Comentário: Ver comentários à questão anterior.

  

Questão (FCC – TJ/AP – Técnico Judiciário): Ao dispor sobre o processo legislativo, estabelece a Constituição da República que as leis complementares serão

a) de iniciativa privativa do Presidente da República.

b) aprovadas por maioria absoluta.

c) discutidas e votadas em cada Casa do Congresso Nacional, em dois turnos.

d) discutidas e votadas inicialmente no Senado Federal.

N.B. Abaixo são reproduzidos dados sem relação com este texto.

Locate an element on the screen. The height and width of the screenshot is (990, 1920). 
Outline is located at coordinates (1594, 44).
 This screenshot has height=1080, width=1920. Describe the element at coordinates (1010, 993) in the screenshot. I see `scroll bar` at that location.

e) promulgadas pelas Mesas da Câmara dos Deputados e do Senado Federal.

Resposta: Letra B.

Comentário: Conforme art. 69 da Constituição.

 

Questão (CESPE – DPF – Delegado): A iniciativa das leis ordinárias cabe a qualquer membro ou comissão da Câmara dos Deputados, do Senado Federal ou do Congresso Nacional, bem como ao presidente da República, ao STF, aos tribunais superiores, ao procurador-geral da República e aos cidadãos. No que tange às leis complementares, a CF não autoriza a iniciativa popular de lei.

Resposta: Errado.

Comentário: A iniciativa de lei complementar é garantida ao cidadão pelo art. 61, da Constituição, segundo o qual a “iniciativa das leis complementares e ordinárias cabe a qualquer membro ou Comissão da Câmara dos Deputados, do Senado Federal ou do Congresso Nacional, ao Presidente da República, ao Supremo Tribunal Federal, aos Tribunais Superiores, ao Procurador-Geral da República e aos cidadãos, na forma e nos casos previstos nesta Constituição”.